(Task requirements)
All of the data must be output exactly, with every picture left out.

(Exercise data)

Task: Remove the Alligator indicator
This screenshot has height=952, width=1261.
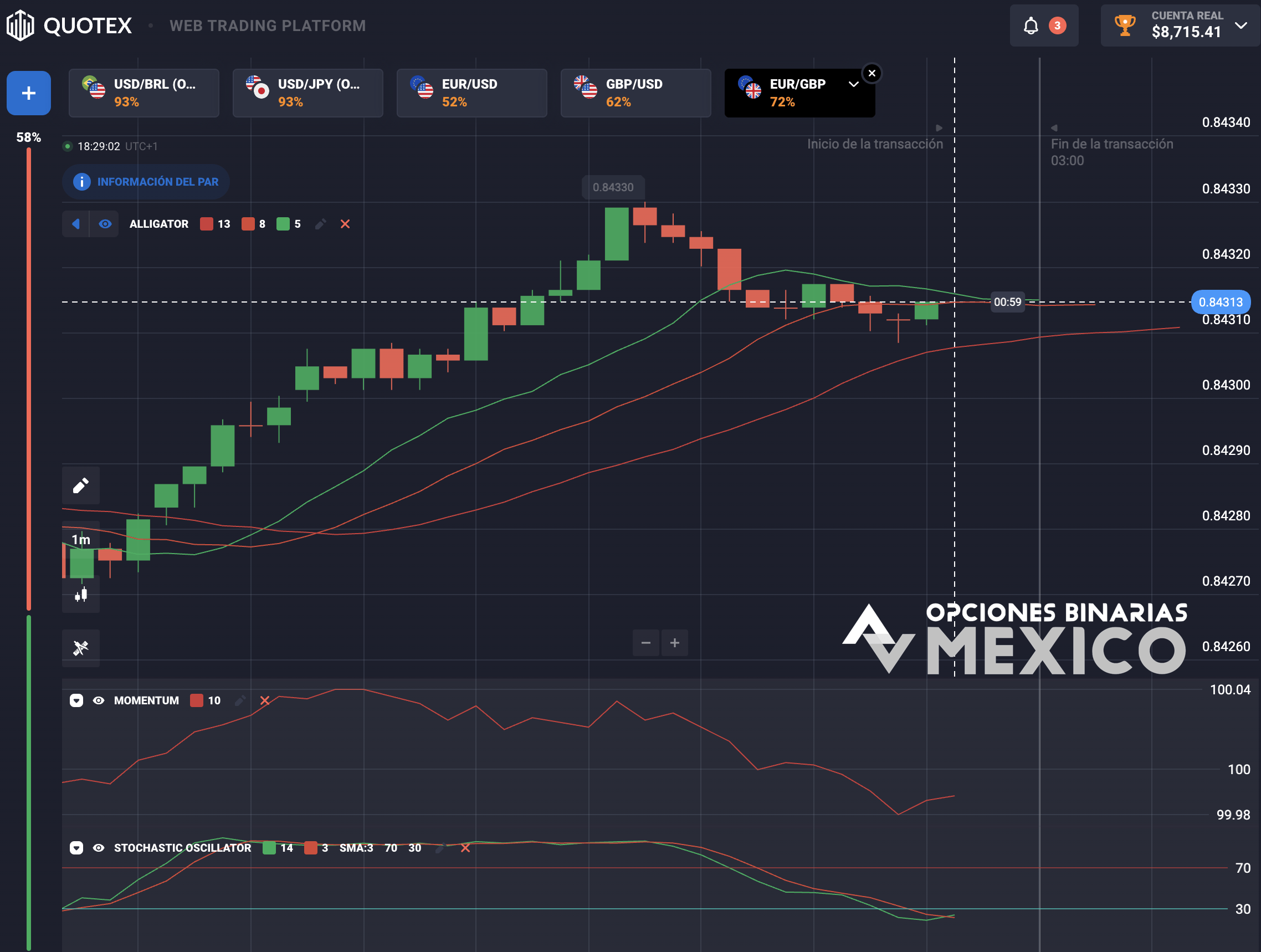Action: (345, 224)
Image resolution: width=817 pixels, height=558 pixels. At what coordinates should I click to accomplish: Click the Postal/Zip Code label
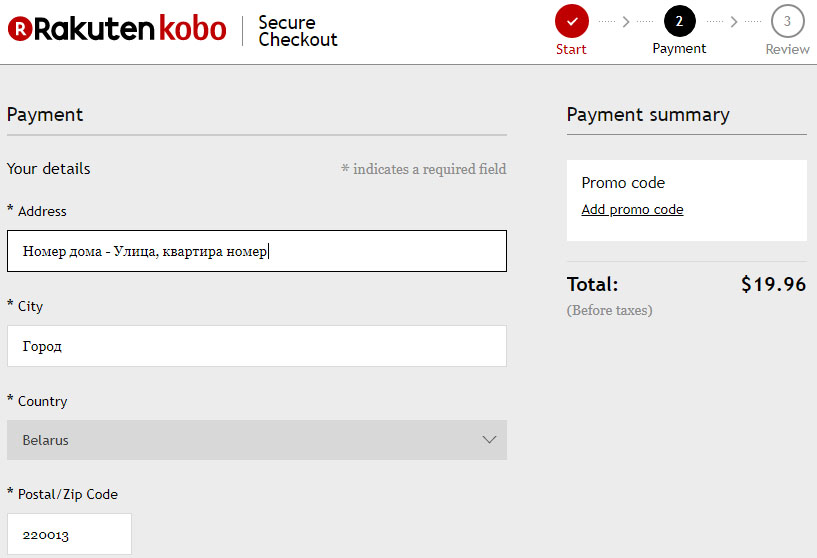[67, 494]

(Expected output)
Task: Remove the Alligator indicator
This screenshot has height=952, width=1261.
Action: (345, 224)
Image resolution: width=817 pixels, height=558 pixels. At what coordinates should I click to accomplish: Click the Postal/Zip Code label
[67, 494]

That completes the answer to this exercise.